◆ Quoted passage ◆
# # # # # # #

REBALANCING YOUR PORTFOLIO:

It would be better to book some profits and exit some positions to be in safe side. Financially and fundamentally weak stocks need to be exited at right and all-time high point. Be careful with stocks that are trading at decade highs, especially PSU and Midcap cap stocks which are at all-time high. Risk appetite has to take care while taking fresh positions in these stocks.

Rebalancing of portfolio enables to book some profit and enter the stocks by value investing.

AVOID SPECULATIONS IN STOCK MARKET:

Investor should watch the market in reality rather than their own speculation and view regarding the stocks and their investments. Short term investors predict the market and take positions on their speculations, special care to be taken while taking such speculative positions in this all-time high range.

Investor should watch their stocks on regular basis and should be pro-active while taking decisions regarding their investments.

DON’T BE GREEDY BY MARKET HIGHS:

Nifty at 24,300pts and stocks at decade highs makes you to invest in stocks especially which are flying high and high, need to be very cautious and risk management has to be topmost priority. Midcap and Small cap stocks which are on upper circuits are very risky as once the selling starts there will be no buyers and will be in lower circuits.

STOCK MARKET ALWAYS MOVES UPSIDE:

Stock market and economy are directly connected to each other, as economy will be growing continuously as Stock market too. But need to remember that stock market will move higher but not the stocks.

From last 4years, Nifty has moved from 8500 to 24300pts which has almost tripled, but not all the stocks have tripled. Should be very cautious while selecting the stocks.

# # # # # # #

◆ Task instructions ◆
**A)** Answer these questions using the stock market advice:
(i) Which two kinds of stocks does it say are at an all-time high?
(ii) What does it say happens to Midcap and Small cap stocks on upper circuits once selling starts?
(iii) From what level to what level has Nifty moved over the last four years?
**B)** Translate this sentence from the stock market advice into Spanish: "Investor should watch their stocks on regular basis and should be pro-active while taking decisions regarding their investments."

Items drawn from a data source
# # # # # # #

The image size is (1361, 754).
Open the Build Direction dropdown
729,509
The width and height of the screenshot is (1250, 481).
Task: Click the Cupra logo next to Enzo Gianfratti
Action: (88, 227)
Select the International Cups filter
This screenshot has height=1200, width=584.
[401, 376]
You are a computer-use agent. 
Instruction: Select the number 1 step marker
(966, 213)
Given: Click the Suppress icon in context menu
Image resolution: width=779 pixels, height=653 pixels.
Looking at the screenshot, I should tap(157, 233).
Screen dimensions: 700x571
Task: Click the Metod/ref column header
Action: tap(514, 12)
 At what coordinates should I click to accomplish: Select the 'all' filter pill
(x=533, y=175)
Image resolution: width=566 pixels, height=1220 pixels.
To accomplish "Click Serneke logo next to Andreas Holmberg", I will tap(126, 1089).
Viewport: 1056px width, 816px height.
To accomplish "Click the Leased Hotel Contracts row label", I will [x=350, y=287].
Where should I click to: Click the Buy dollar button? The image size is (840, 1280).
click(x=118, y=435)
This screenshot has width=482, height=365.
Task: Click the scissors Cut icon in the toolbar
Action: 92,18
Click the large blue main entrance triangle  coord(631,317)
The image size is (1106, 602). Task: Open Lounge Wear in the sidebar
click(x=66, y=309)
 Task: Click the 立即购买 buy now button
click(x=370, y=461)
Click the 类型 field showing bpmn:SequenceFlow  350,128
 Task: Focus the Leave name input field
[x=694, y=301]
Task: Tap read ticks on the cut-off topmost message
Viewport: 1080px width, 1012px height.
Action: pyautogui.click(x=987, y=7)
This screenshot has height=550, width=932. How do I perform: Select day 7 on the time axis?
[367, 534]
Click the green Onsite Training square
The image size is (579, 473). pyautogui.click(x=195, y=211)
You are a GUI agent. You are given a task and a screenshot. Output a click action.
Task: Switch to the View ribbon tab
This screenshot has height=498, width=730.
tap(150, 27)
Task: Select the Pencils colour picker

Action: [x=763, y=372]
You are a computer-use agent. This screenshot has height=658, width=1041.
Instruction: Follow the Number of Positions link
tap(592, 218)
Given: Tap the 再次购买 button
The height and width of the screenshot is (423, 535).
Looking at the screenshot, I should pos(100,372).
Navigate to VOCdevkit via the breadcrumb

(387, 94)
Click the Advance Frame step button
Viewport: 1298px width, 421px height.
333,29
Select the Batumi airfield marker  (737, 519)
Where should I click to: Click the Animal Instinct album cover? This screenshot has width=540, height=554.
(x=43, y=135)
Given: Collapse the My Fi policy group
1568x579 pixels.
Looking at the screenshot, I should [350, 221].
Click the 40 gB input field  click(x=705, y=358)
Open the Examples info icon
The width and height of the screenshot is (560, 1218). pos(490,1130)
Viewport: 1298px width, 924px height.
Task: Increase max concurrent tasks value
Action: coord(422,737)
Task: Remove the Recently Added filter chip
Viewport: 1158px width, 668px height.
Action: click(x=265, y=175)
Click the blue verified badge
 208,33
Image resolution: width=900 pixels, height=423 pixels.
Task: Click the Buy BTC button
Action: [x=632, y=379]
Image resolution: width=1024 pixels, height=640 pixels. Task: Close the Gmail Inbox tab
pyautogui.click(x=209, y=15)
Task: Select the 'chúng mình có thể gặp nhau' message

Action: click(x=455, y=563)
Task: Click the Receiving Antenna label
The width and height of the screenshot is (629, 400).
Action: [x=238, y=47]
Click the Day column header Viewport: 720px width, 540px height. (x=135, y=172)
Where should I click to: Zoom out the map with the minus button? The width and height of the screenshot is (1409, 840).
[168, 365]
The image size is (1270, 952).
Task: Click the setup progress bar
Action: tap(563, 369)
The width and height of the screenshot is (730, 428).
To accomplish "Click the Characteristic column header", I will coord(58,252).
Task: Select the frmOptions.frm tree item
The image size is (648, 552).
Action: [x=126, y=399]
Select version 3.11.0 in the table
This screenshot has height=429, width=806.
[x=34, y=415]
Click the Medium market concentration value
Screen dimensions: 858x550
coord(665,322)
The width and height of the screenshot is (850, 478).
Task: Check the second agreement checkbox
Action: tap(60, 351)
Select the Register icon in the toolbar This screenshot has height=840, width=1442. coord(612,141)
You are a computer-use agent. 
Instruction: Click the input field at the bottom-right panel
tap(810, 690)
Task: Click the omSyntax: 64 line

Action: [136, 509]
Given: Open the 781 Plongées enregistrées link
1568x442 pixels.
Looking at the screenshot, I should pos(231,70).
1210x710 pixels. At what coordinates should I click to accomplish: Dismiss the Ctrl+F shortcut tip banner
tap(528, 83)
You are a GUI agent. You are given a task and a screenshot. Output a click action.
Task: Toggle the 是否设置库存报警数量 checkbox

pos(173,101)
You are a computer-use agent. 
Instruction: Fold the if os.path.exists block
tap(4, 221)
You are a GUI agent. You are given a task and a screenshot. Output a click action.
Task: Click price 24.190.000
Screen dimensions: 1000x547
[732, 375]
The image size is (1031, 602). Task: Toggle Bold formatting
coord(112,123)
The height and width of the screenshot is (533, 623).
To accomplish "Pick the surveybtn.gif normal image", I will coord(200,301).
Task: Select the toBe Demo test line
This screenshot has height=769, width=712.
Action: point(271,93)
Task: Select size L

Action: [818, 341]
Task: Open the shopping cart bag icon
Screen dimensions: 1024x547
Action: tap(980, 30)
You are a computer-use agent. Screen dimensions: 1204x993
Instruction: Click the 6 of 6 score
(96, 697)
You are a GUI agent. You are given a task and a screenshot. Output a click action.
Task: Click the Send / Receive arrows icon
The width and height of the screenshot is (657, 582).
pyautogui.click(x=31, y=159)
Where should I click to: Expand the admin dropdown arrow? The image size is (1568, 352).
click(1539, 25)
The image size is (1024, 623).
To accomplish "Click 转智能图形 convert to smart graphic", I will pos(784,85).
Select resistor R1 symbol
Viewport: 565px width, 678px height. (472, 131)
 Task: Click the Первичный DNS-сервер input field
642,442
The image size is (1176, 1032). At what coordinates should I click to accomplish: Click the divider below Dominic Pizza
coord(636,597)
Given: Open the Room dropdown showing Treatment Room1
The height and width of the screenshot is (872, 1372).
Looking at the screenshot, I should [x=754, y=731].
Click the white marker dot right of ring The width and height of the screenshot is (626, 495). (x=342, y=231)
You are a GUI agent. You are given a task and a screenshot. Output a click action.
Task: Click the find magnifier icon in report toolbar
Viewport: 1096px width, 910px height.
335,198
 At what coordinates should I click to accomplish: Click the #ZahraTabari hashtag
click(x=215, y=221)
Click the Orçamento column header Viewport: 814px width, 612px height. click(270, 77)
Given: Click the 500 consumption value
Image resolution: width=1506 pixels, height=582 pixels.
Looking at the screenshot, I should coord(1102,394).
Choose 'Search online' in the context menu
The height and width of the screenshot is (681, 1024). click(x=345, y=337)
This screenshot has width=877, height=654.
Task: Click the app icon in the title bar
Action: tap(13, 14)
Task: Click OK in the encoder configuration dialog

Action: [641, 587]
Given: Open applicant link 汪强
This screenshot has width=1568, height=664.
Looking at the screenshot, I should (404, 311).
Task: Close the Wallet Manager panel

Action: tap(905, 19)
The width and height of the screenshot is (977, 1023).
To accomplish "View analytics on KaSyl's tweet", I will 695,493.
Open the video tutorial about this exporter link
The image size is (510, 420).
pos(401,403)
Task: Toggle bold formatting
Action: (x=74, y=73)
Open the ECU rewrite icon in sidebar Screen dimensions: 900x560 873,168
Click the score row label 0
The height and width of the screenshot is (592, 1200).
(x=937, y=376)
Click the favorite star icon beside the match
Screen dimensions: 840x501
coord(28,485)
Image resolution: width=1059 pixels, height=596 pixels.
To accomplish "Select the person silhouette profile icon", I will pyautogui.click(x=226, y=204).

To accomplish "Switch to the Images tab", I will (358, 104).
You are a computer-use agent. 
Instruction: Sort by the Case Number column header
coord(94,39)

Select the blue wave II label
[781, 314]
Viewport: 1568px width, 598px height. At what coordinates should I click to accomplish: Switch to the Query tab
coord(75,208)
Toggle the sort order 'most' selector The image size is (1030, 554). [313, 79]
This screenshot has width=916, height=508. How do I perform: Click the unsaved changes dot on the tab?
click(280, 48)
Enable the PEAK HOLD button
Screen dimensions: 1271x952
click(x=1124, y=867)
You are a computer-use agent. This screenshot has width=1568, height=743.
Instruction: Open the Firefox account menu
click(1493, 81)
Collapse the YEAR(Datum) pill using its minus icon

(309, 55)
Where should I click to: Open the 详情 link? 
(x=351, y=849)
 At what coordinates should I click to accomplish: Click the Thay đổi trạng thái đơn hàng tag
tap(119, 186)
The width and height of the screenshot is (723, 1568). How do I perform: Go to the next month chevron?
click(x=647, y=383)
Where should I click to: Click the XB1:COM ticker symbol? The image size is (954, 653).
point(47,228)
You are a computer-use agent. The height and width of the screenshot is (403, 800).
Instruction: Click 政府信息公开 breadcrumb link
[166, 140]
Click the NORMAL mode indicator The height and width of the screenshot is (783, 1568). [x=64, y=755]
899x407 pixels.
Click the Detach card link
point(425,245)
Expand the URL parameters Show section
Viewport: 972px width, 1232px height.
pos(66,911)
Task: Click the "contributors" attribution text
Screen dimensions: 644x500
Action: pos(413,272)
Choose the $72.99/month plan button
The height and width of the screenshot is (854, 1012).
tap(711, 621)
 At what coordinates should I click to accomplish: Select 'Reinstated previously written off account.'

# # # # # # #

◆ Answers to the exercise ◆
**A)**
(i) PSU and Midcap stocks.
(ii) There will be no buyers, and the stocks will be in lower circuits.
(iii) From 8500 to 24300 points.

**B)** El inversor debe vigilar sus acciones de forma regular y debe ser proactivo al tomar decisiones sobre sus inversiones.